Saved data entries

--- START ---

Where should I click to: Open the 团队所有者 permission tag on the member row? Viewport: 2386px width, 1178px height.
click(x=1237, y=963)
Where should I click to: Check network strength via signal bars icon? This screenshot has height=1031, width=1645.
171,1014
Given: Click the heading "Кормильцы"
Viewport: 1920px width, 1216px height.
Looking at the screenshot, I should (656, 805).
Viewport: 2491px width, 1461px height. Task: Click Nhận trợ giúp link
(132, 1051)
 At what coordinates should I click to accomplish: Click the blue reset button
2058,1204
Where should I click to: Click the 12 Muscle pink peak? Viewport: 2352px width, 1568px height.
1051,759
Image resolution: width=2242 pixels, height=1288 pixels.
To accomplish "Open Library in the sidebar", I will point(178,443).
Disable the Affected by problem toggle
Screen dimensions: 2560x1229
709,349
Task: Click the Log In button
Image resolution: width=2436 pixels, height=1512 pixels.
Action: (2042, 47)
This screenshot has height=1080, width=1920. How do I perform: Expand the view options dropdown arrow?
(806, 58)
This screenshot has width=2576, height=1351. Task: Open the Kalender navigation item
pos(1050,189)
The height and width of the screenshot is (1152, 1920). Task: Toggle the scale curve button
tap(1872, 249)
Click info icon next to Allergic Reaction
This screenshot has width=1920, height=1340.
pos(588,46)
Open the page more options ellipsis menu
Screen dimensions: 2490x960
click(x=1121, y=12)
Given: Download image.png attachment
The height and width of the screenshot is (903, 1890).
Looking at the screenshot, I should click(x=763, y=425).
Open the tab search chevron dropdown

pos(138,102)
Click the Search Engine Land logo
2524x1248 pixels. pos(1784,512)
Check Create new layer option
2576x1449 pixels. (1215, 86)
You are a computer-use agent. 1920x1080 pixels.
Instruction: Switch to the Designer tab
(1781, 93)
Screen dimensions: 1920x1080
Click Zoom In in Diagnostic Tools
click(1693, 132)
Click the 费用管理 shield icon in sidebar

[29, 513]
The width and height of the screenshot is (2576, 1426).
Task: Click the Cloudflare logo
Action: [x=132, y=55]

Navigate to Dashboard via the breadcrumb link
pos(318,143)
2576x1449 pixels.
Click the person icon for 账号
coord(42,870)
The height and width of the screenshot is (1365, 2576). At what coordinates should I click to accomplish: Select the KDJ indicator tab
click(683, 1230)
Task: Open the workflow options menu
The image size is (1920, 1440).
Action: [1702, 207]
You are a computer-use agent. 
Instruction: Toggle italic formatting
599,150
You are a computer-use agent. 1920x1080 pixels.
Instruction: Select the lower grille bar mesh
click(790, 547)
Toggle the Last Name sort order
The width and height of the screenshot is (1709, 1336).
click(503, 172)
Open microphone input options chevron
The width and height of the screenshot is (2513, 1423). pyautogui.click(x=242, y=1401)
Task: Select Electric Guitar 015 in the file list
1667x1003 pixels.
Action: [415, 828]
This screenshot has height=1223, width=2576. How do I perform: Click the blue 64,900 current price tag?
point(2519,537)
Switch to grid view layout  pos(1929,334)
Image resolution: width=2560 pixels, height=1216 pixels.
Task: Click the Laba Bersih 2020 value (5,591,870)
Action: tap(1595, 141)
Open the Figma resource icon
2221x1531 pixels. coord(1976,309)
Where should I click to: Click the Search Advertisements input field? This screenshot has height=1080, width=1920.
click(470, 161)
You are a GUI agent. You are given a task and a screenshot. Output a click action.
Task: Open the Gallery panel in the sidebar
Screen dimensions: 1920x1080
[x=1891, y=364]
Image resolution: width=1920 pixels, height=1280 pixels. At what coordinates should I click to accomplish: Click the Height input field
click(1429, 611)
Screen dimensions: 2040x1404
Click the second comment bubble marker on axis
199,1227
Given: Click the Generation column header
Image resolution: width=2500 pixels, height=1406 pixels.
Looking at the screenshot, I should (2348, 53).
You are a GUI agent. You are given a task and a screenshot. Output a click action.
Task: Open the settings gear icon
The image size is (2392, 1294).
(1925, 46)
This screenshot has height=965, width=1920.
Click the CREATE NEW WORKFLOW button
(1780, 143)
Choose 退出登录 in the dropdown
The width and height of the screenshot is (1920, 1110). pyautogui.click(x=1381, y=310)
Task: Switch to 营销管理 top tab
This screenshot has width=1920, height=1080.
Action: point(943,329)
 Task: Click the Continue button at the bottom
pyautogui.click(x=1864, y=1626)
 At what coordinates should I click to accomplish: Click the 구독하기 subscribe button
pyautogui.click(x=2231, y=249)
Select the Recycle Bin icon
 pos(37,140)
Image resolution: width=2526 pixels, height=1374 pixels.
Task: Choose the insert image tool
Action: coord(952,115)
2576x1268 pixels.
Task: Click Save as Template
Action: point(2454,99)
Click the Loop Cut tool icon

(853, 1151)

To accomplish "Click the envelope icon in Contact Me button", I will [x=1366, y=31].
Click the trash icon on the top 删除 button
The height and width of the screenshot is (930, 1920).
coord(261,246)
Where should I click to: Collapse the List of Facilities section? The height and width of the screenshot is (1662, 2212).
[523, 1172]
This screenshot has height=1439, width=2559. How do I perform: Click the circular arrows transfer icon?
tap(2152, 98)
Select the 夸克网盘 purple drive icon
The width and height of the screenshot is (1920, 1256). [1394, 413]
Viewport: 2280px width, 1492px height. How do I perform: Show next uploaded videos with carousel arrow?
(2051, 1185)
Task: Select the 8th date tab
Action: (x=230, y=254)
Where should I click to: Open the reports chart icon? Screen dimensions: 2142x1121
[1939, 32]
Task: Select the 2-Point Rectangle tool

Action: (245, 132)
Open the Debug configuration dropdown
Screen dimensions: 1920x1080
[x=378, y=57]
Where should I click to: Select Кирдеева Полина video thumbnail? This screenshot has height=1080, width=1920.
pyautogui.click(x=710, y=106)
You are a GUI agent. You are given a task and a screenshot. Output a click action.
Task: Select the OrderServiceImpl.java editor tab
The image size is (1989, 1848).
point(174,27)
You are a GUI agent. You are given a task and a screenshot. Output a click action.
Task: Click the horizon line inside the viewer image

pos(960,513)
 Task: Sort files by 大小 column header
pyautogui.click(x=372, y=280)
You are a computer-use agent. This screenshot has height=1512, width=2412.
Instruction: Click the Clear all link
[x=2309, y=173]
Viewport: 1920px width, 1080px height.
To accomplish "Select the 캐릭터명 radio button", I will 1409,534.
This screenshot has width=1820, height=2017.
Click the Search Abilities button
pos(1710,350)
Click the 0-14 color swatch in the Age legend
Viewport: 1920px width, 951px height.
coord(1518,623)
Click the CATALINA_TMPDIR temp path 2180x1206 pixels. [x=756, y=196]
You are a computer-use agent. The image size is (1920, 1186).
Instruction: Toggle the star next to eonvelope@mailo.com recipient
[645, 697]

--- END ---

◆ **Task statement**
When answering, write out each of the lines above exactly as given.

◆ **Output for this task**
Where should I click to: Open the 团队所有者 permission tag on the member row? Viewport: 2386px width, 1178px height.
click(x=1237, y=963)
Where should I click to: Check network strength via signal bars icon? This screenshot has height=1031, width=1645.
171,1014
Given: Click the heading "Кормильцы"
Viewport: 1920px width, 1216px height.
Looking at the screenshot, I should (656, 805).
Viewport: 2491px width, 1461px height. Task: Click Nhận trợ giúp link
(132, 1051)
 At what coordinates should I click to accomplish: Click the blue reset button
2058,1204
Where should I click to: Click the 12 Muscle pink peak? Viewport: 2352px width, 1568px height.
1051,759
Image resolution: width=2242 pixels, height=1288 pixels.
To accomplish "Open Library in the sidebar", I will point(178,443).
Disable the Affected by problem toggle
Screen dimensions: 2560x1229
709,349
Task: Click the Log In button
Image resolution: width=2436 pixels, height=1512 pixels.
Action: (2042, 47)
This screenshot has height=1080, width=1920. How do I perform: Expand the view options dropdown arrow?
(806, 58)
This screenshot has width=2576, height=1351. Task: Open the Kalender navigation item
pos(1050,189)
The height and width of the screenshot is (1152, 1920). Task: Toggle the scale curve button
tap(1872, 249)
Click info icon next to Allergic Reaction
This screenshot has width=1920, height=1340.
pos(588,46)
Open the page more options ellipsis menu
Screen dimensions: 2490x960
click(x=1121, y=12)
Given: Download image.png attachment
The height and width of the screenshot is (903, 1890).
Looking at the screenshot, I should click(x=763, y=425).
Open the tab search chevron dropdown

pos(138,102)
Click the Search Engine Land logo
2524x1248 pixels. pos(1784,512)
Check Create new layer option
2576x1449 pixels. (1215, 86)
You are a computer-use agent. 1920x1080 pixels.
Instruction: Switch to the Designer tab
(1781, 93)
Screen dimensions: 1920x1080
Click Zoom In in Diagnostic Tools
click(1693, 132)
Click the 费用管理 shield icon in sidebar

[29, 513]
The width and height of the screenshot is (2576, 1426).
Task: Click the Cloudflare logo
Action: [x=132, y=55]

Navigate to Dashboard via the breadcrumb link
pos(318,143)
2576x1449 pixels.
Click the person icon for 账号
coord(42,870)
The height and width of the screenshot is (1365, 2576). At what coordinates should I click to accomplish: Select the KDJ indicator tab
click(683, 1230)
Task: Open the workflow options menu
The image size is (1920, 1440).
Action: [1702, 207]
You are a computer-use agent. 
Instruction: Toggle italic formatting
599,150
You are a computer-use agent. 1920x1080 pixels.
Instruction: Select the lower grille bar mesh
click(790, 547)
Toggle the Last Name sort order
The width and height of the screenshot is (1709, 1336).
click(503, 172)
Open microphone input options chevron
The width and height of the screenshot is (2513, 1423). pyautogui.click(x=242, y=1401)
Task: Select Electric Guitar 015 in the file list
1667x1003 pixels.
Action: [415, 828]
This screenshot has height=1223, width=2576. How do I perform: Click the blue 64,900 current price tag?
point(2519,537)
Switch to grid view layout  pos(1929,334)
Image resolution: width=2560 pixels, height=1216 pixels.
Task: Click the Laba Bersih 2020 value (5,591,870)
Action: tap(1595, 141)
Open the Figma resource icon
2221x1531 pixels. coord(1976,309)
Where should I click to: Click the Search Advertisements input field? This screenshot has height=1080, width=1920.
click(470, 161)
You are a GUI agent. You are given a task and a screenshot. Output a click action.
Task: Open the Gallery panel in the sidebar
Screen dimensions: 1920x1080
[x=1891, y=364]
Image resolution: width=1920 pixels, height=1280 pixels. At what coordinates should I click to accomplish: Click the Height input field
click(1429, 611)
Screen dimensions: 2040x1404
Click the second comment bubble marker on axis
199,1227
Given: Click the Generation column header
Image resolution: width=2500 pixels, height=1406 pixels.
Looking at the screenshot, I should (2348, 53).
You are a GUI agent. You are given a task and a screenshot. Output a click action.
Task: Open the settings gear icon
The image size is (2392, 1294).
(1925, 46)
This screenshot has height=965, width=1920.
Click the CREATE NEW WORKFLOW button
(1780, 143)
Choose 退出登录 in the dropdown
The width and height of the screenshot is (1920, 1110). pyautogui.click(x=1381, y=310)
Task: Switch to 营销管理 top tab
This screenshot has width=1920, height=1080.
Action: point(943,329)
 Task: Click the Continue button at the bottom
pyautogui.click(x=1864, y=1626)
 At what coordinates should I click to accomplish: Click the 구독하기 subscribe button
pyautogui.click(x=2231, y=249)
Select the Recycle Bin icon
 pos(37,140)
Image resolution: width=2526 pixels, height=1374 pixels.
Task: Choose the insert image tool
Action: coord(952,115)
2576x1268 pixels.
Task: Click Save as Template
Action: point(2454,99)
Click the Loop Cut tool icon

(853, 1151)

To accomplish "Click the envelope icon in Contact Me button", I will [x=1366, y=31].
Click the trash icon on the top 删除 button
The height and width of the screenshot is (930, 1920).
coord(261,246)
Where should I click to: Collapse the List of Facilities section? The height and width of the screenshot is (1662, 2212).
[523, 1172]
This screenshot has height=1439, width=2559. How do I perform: Click the circular arrows transfer icon?
tap(2152, 98)
Select the 夸克网盘 purple drive icon
The width and height of the screenshot is (1920, 1256). [1394, 413]
Viewport: 2280px width, 1492px height. How do I perform: Show next uploaded videos with carousel arrow?
(2051, 1185)
Task: Select the 8th date tab
Action: (x=230, y=254)
Where should I click to: Open the reports chart icon? Screen dimensions: 2142x1121
[1939, 32]
Task: Select the 2-Point Rectangle tool

Action: (245, 132)
Open the Debug configuration dropdown
Screen dimensions: 1920x1080
[x=378, y=57]
Where should I click to: Select Кирдеева Полина video thumbnail? This screenshot has height=1080, width=1920.
pyautogui.click(x=710, y=106)
You are a GUI agent. You are given a task and a screenshot. Output a click action.
Task: Select the OrderServiceImpl.java editor tab
The image size is (1989, 1848).
point(174,27)
You are a GUI agent. You are given a task and a screenshot. Output a click action.
Task: Click the horizon line inside the viewer image

pos(960,513)
 Task: Sort files by 大小 column header
pyautogui.click(x=372, y=280)
You are a computer-use agent. This screenshot has height=1512, width=2412.
Instruction: Click the Clear all link
[x=2309, y=173]
Viewport: 1920px width, 1080px height.
To accomplish "Select the 캐릭터명 radio button", I will 1409,534.
This screenshot has width=1820, height=2017.
Click the Search Abilities button
pos(1710,350)
Click the 0-14 color swatch in the Age legend
Viewport: 1920px width, 951px height.
coord(1518,623)
Click the CATALINA_TMPDIR temp path 2180x1206 pixels. [x=756, y=196]
You are a computer-use agent. The image size is (1920, 1186).
Instruction: Toggle the star next to eonvelope@mailo.com recipient
[645, 697]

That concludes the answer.